Actuellement, les indicateurs sont en dégradation. L’inflation est en hausse constante depuis le mois de janvier, pour atteindre 8% en août, et les prévisions de croissance du Maroc en 2022 sont en baisse, tant chez Bank Al-Maghrib que chez le Fonds monétaire international, avec 0,8% attendu d’ici la fin de l’année.

Si ces indicateurs venaient à se dégrader, comment cela influencerait-il les stratégies d’investissement des institutionnels ?

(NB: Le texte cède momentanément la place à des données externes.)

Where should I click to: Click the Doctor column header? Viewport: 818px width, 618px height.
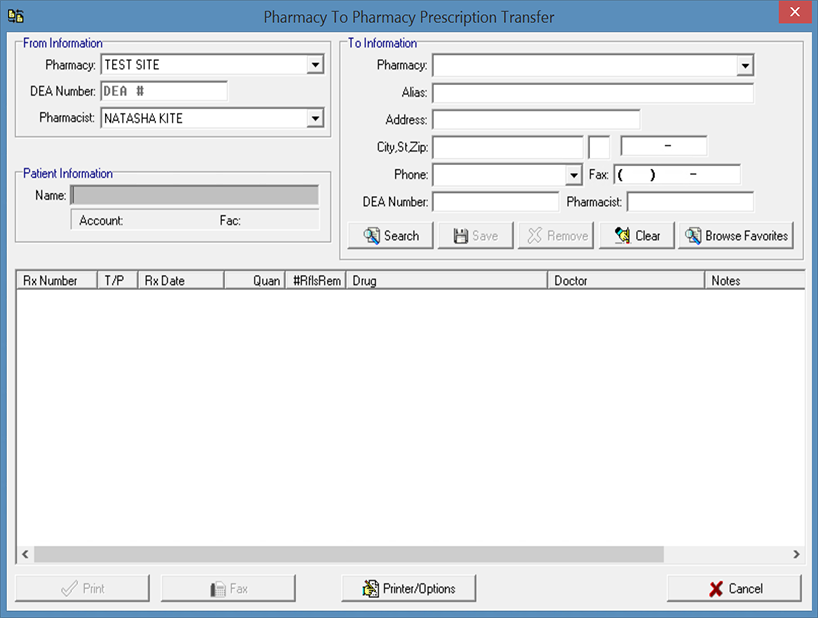[x=625, y=281]
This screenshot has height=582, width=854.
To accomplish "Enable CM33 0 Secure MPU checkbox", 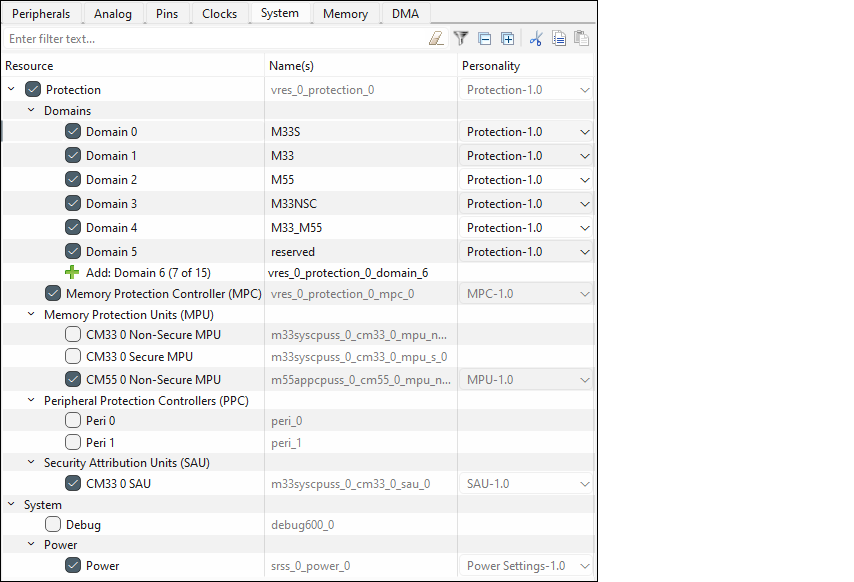I will point(73,356).
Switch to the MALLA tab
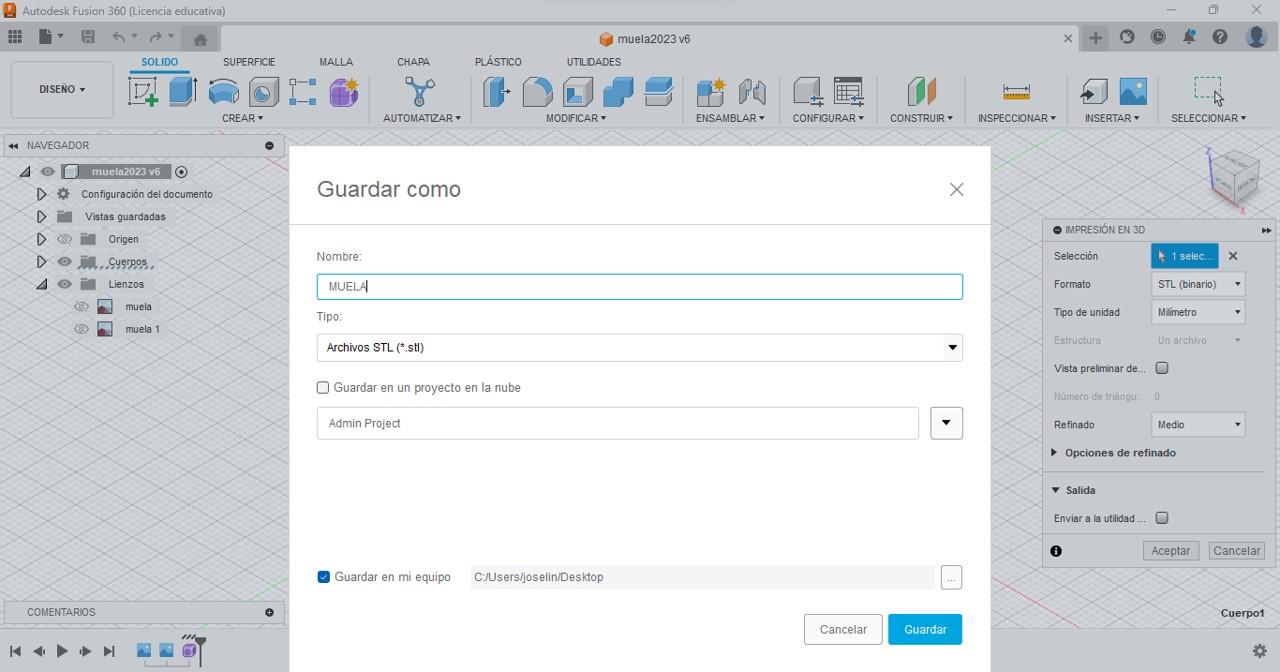This screenshot has width=1280, height=672. (x=336, y=62)
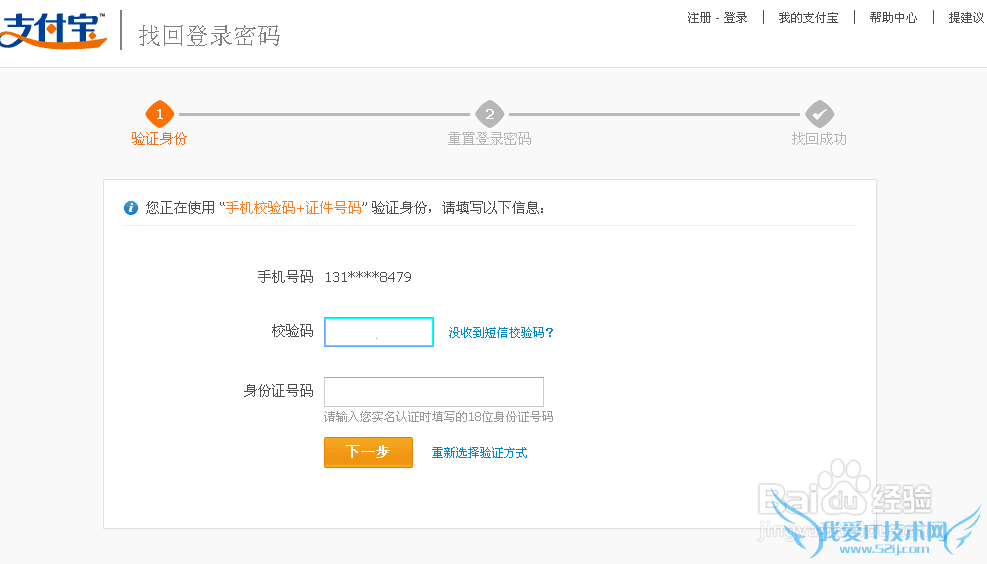The height and width of the screenshot is (564, 987).
Task: Click the 重置登录密码 step label
Action: coord(489,139)
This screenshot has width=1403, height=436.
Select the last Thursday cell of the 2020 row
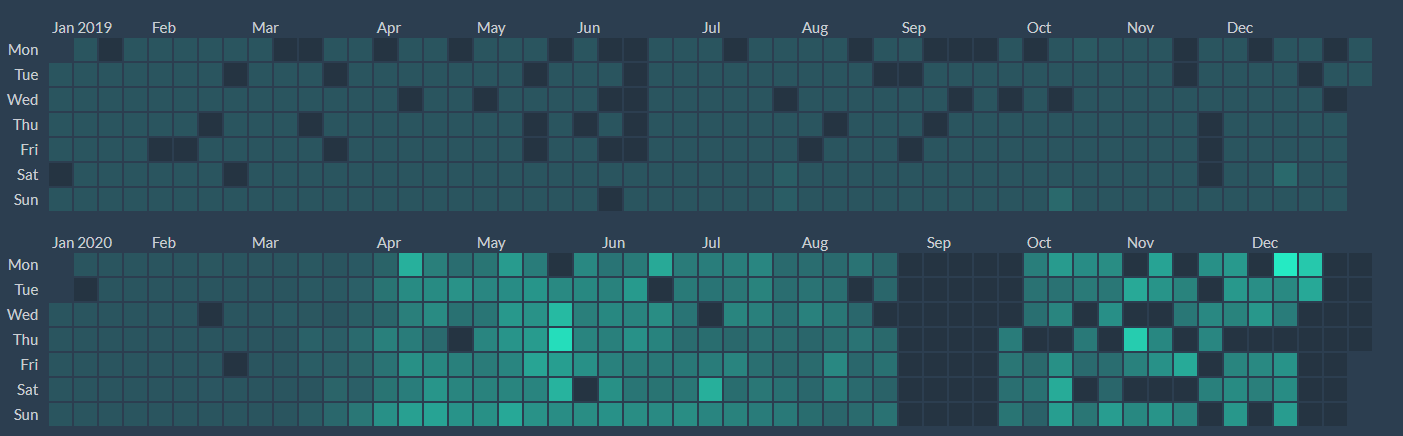tap(1360, 339)
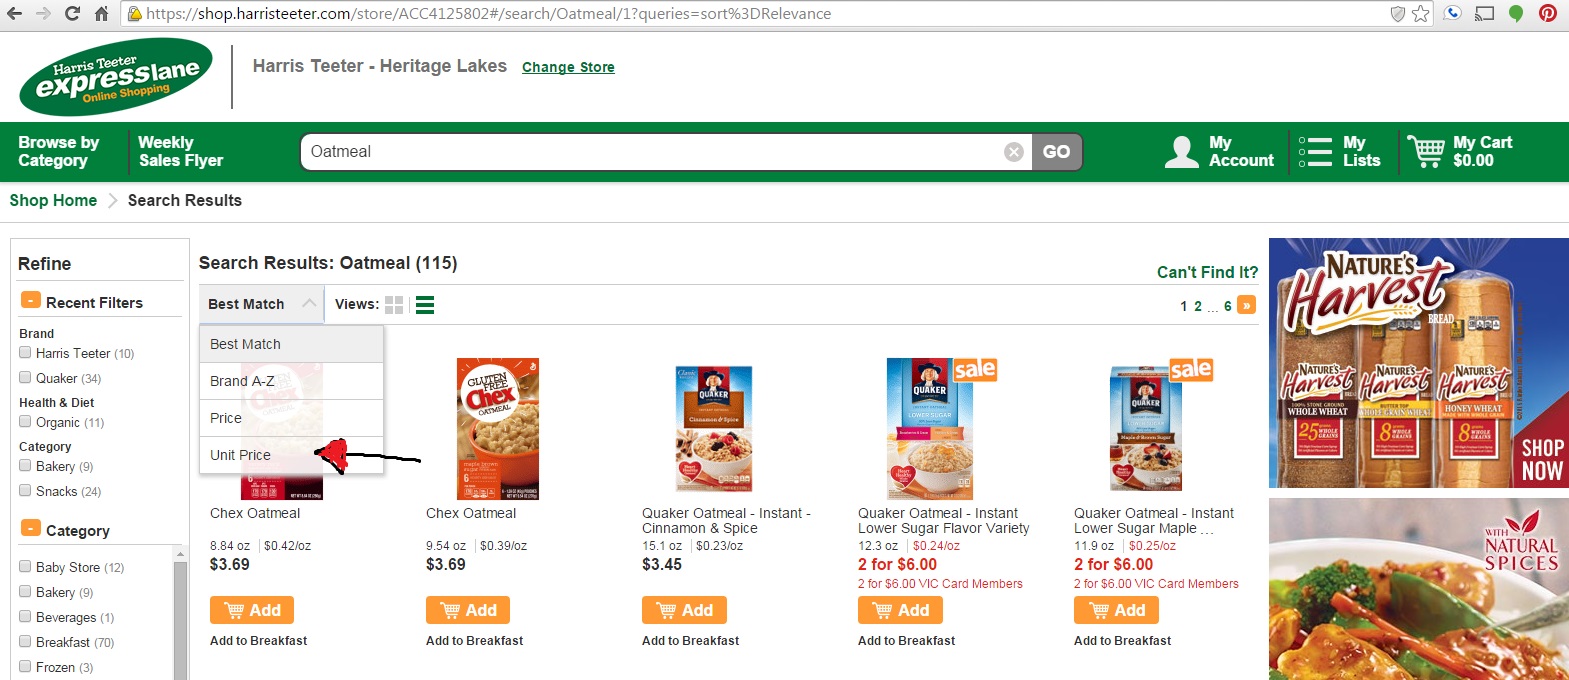Open My Lists icon

(1315, 152)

Une hausse de la demande sur le marché obligataire et un retrait du marché action

En cas de durcissement monétaire additionnel et dégradation de la situation inflationniste dans les mois à venir, ce que nous constatons aujourd’hui ne fera que s’accentuer. En somme, cela ne fera que détourner les investisseurs du marché actions vers le secondaire, du fait de la hausse des taux qui s’accélère. A titre d’exemple, sur le marché secondaire en 2021, à maturité deux ans, les taux était de 1,73%. Ils atteignent désormais 2,50%.

"Il est clair que cette inflation aura un poids sur les stratégies d’investissement. Le marché restera attentif car les investisseurs chercheront une rentabilité intéressante et préféreront attendre une nouvelle hausse des taux pour investir ou acheter de la dette par exemple, car le rendement sera plus intéressant", explique le directeur de salle de marché.

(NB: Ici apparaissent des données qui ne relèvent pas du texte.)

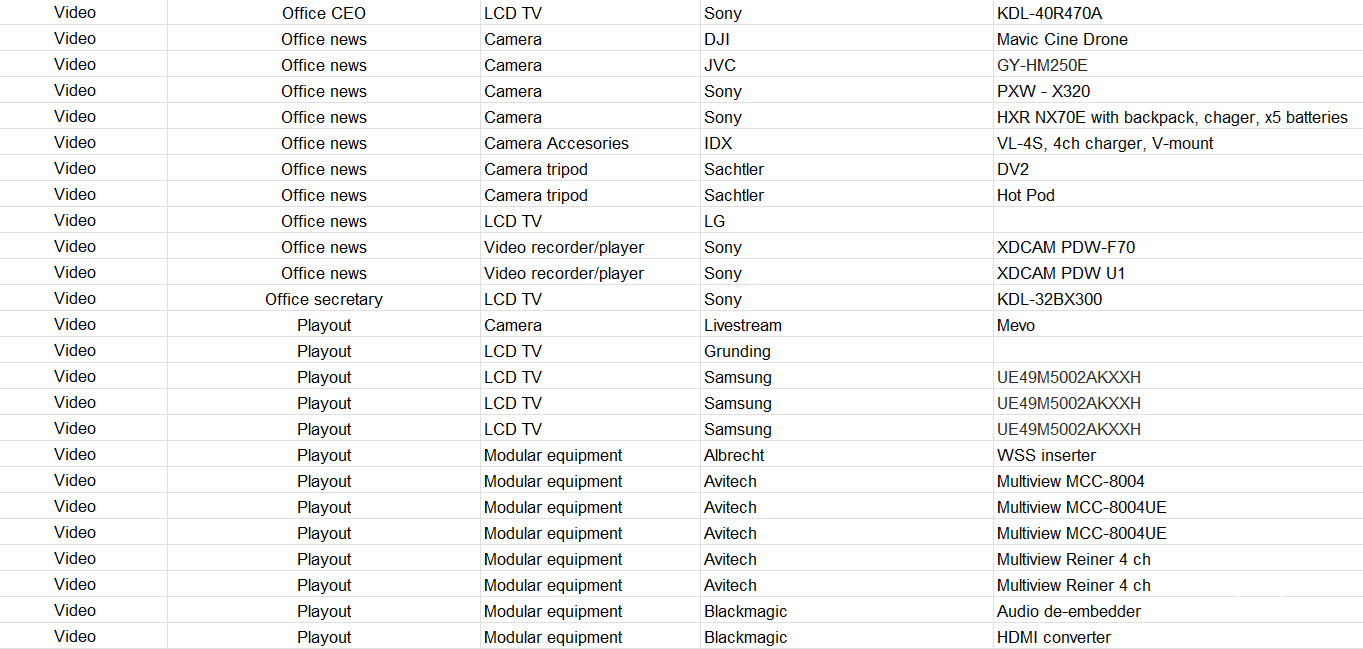Click the Mevo camera model cell
This screenshot has width=1363, height=649.
(1016, 325)
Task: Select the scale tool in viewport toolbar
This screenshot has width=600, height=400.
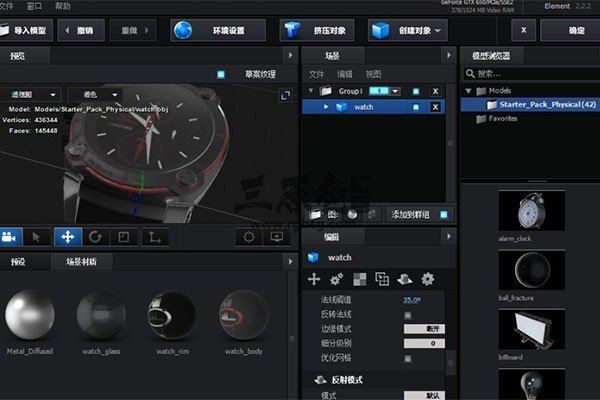Action: tap(124, 237)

Actuellement, le marché obligataire fait face à une pression haussière sur les taux, poussée par l’exigence des investisseurs. Cela découle de la hausse du taux directeur de BAM et de la persistance de l’inflation qui vient grignoter l’épargne. "Cette dernière n’est plus à caractère transitoire mais à caractère durable. Il s’agit d’une priorité pour la Banque centrale ; il n’est donc pas impossible que nous ayons affaire à une nouvelle hausse du taux directeur en décembre 2022 ou en mars 2023", confie notre autre interlocuteur.

D’ailleurs, dans un récent document publié fin septembre, la société de recherche Attijari Global Research (AGR) table sur un durcissement monétaire. Elle note que "l’impact à court terme de cette hausse sensible du Taux Directeur devrait a priori être restrictif sur la Demande intérieure à travers le canal des crédits bancaires. Néanmoins, cette 1ère hausse ne semble pas en mesure de rétablir les Taux réels en territoire positif. Par conséquent, les pressions sur la rémunération de l’épargne devraient se poursuivre à court terme". Il est également à noter que la dépréciation du dirham est un facteur aggravant cette inflation, du fait que le royaume est un importateur net et que 50% de ses importations sont libellées en dollar.

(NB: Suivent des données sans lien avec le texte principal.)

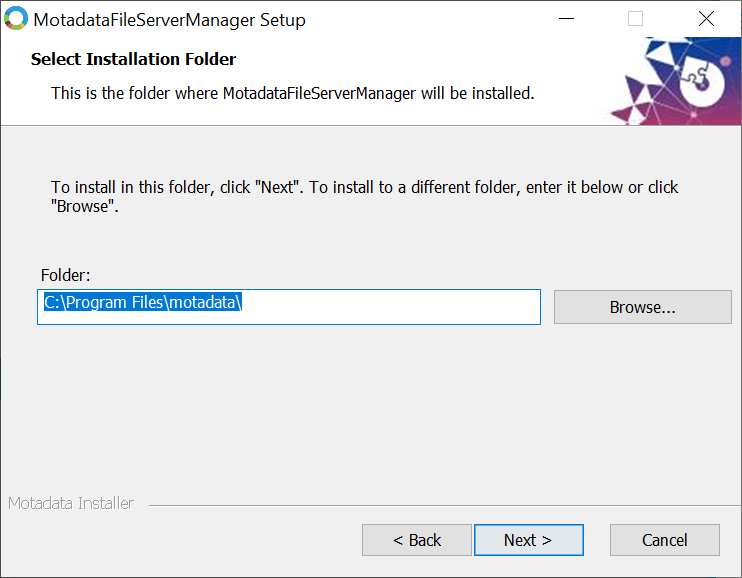The height and width of the screenshot is (578, 742).
Task: Close the MotadataFileServerManager Setup window
Action: click(706, 19)
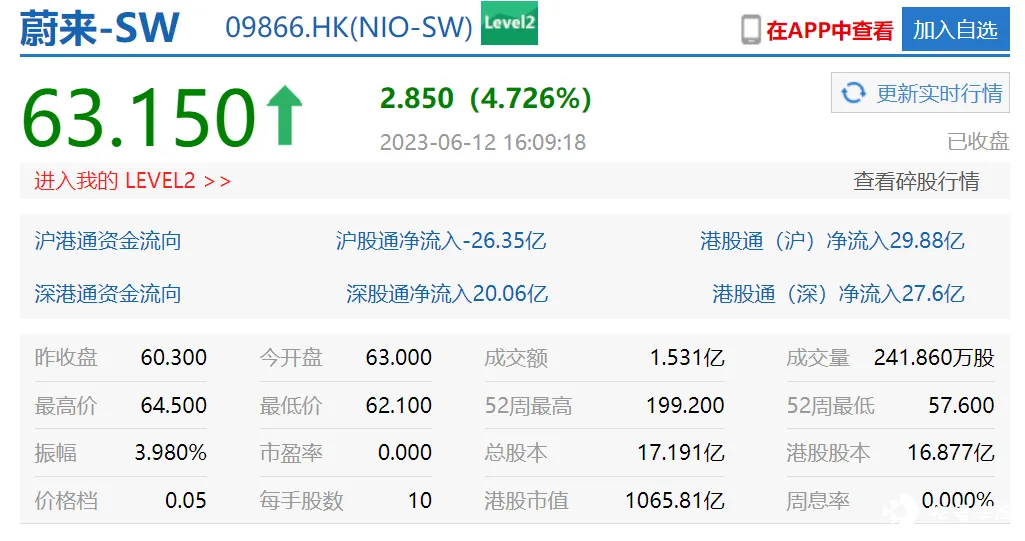Open 进入我的 LEVEL2 link
The image size is (1025, 541).
[133, 181]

Ce contexte inflationniste et son impact sur l’épargne entraînent donc un attentisme des investisseurs, qui préfèrent alors se diriger vers des produits plus rémunérateurs. "Une telle situation augmente l’appétit des investisseurs pour les actifs plus rémunérateurs à l’instar des OPCI et du capital-risque. A cet effet, les financements innovants du Trésor se basant sur les mécanismes de gestion immobilière atteignent plus de 10 MMDH à fin août 2022", notait AGR.

Notre professionnel du marché nous explique que "dans le cas où une nouvelle hausse du taux directeur en décembre ou en mars, cela entraînerait une nouvelle baisse du marché action. Il y aura de nouveaux arbitrages vers d’autres classes d’actifs. Les niveaux de valorisation seront revus à la baisse et donc les investisseurs n’achèteront pas sur le marché actions".